PARKLAND – Even with two weeks of hindsight, the Pacific Lutheran swim team's historic season and dominant performance at the Northwest Conference championship meet continues to inspire awe at the achievement and excitement for the future.
"Of all the cheering and yelling that was going on behind the coaches all weekend, one of the most common comments we heard was 'Holy Cow!" because of how well the team was doing and how so many of us were blowing away our expectations, over and over again," PLU head coach Matt Sellman recalled from the championship meet.
To be fair, even the greatest optimist couldn't have expected PLU to perform as well as the Lutes did all season, particularly at the conference meet. The Lutes wrapped the year with 21 new school records, tying for the most ever set in one season. They claimed eight event championships at the conference meet, including a sweep of all five women's relays. One season after the Lutes won their first women's NWC championship since 1996 with a two-point win that came down to the meet's final event, PLU left no questions this year.
"Even though we won the conference championship last year, we entered this season feeling like we left some things undone last year and wanting to prove we weren't a fluke, that we were a force to be reckoned with and will continue to be," Sellman said. "We wanted to 'Leave No Doubt,' and we did just that all season, and especially at the championships."
The PLU women scored 779 points at the championship meet – the most by an NWC team since 2011 – to finish 255 points ahead of second-place Whitman. That capped a season that saw the Lute women defeat Whitworth during the dual season for the first time in 19 years as PLU posted an undefeated women's dual record. The Whitworth meet was the closest, but PLU outscored the Pirates 31-5 in the final two events to turn a close race into an emphatic 118-87 home win back in January. Meanwhile the men's team only lost two duals all season and finished third at the conference meet.
"The entire season really built to the championship weekend," Sellman said. "As a team, we were on-point all year: we were focused and outswam our expectations in almost every meet. The women went undefeated and made what could have been close meets into big wins, and the men built all year to peak at the right time."
And peak at the right time, the Lutes did. PLU had 34 of 35 eligible swimmers score at the NWC meet, with 89 percent of preliminary round swims qualifying Lutes for finals competition. The three-day conference meet saw 88 program top-10 times, while PLU totaled 101 top-10 times during the season, and 86 percent of PLU swims during the championship meet counted as personal-bests for the athletes. While the teams are scored separately, the combined men's and women's NWC point total of 1,300.5 was the highest of the meet, earning PLU the unofficial honor of top program in the conference.

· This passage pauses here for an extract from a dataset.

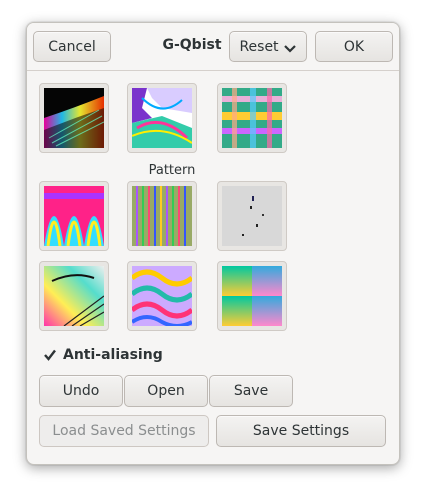 The image size is (424, 492). Describe the element at coordinates (301, 431) in the screenshot. I see `save-settings-button: Save Settings` at that location.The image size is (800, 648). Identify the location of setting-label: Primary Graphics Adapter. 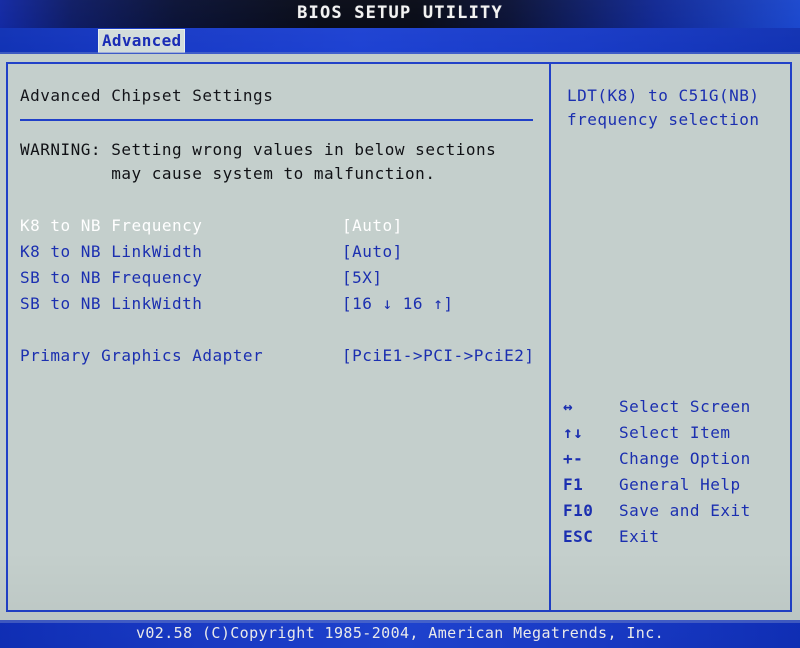
(142, 356).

"The energy that we had on deck and as we cheered was incredible and really fueled much of what we were doing in the water," Sellman said. "The culture and attitude we have cultivated within the team is so powerful. We expect to be successful; we understand what it takes to earn that success; and we love seeing each other achieve that success. When you have 45 people working together towards common team and individual goals, with confidence and a little swagger, good things happen."

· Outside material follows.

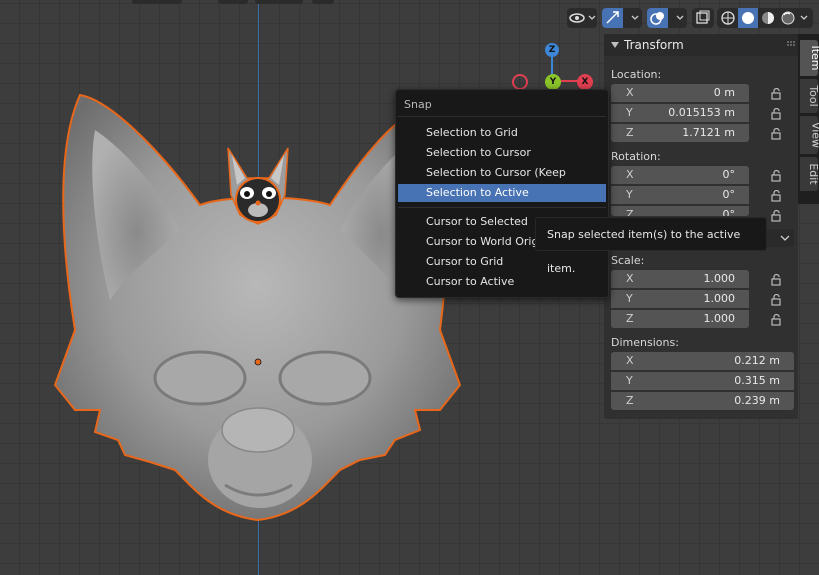 This screenshot has height=575, width=819. I want to click on scale-label: Scale:, so click(628, 260).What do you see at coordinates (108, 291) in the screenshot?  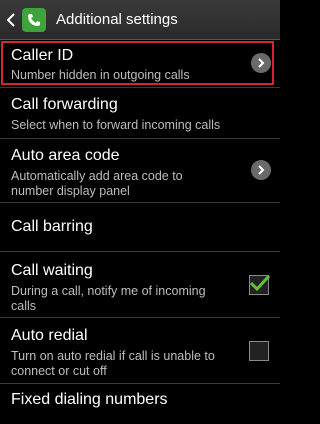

Lute swimmers claimed a conference-high 90 All-NWC honors, with 37 first-team and 53 second-team honors between the men's and women's squads. Shanell Sullenberger, Michelle Hogan and Melissa Dean each compiled seven all-conference performances to lead the women's team, while Joseph Bowley and Brian Ruggles each tallied six all-NWC swims to lead the men. Out of 10 relays, nine earned all-conference honors – including the five first-team honors for the women – an accomplishment that Sellman believes speaks highly to the priorities of his team.
"The fact that we did so well in our relays says a lot about the mindset of this team: that 'TEAM' matters, and when we are swimming for our team, then not much can hold us back," Sellman said.
Completing his fifth year leading the swimming program at his alma mater, Sellman became the first coach in conference history to be named NWC Women's Swimming Coach of the Year in three consecutive seasons. The Lute women have climbed from a sixth-place conference finish in Sellman's first season to the team's first back-to-back conference titles since the 1992 team closed out an astounding run of 11 straight titles. The PLU men have not placed lower than fourth in the conference in Sellman's five seasons, with a trio of top-three finishes.
And the Lutes are just as successful in the classroom. Both PLU squads received College Swimming Coaches Association of America (CSCAA) Team Scholar All-America recognition for fall 2014, marking the fourth straight year receiving the honor for the Lute women and the second straight year for the men.
"We've been on such a wave of momentum these past few years," Sellman said. "We have worked so hard to develop a culture and mindset within the program that creates holistic and long-term success, and we are now excelling in every area: as athletes, as students and, most importantly, as excellent teammates and leaders. I am so proud and impressed with what we are as a team and a program."
While PLU's 2014-15 season was historic in every sense of the word, it was also simply the next step in a three-year run of improvement that has seen the Lutes raise the bar every season while setting nearly 60 school records during that stretch. And there's no reason to expect that progression to stop anytime soon.
"I really think we are just breaking the surface and will continue to get better and be a strong and proud team for a long time," Sellman said.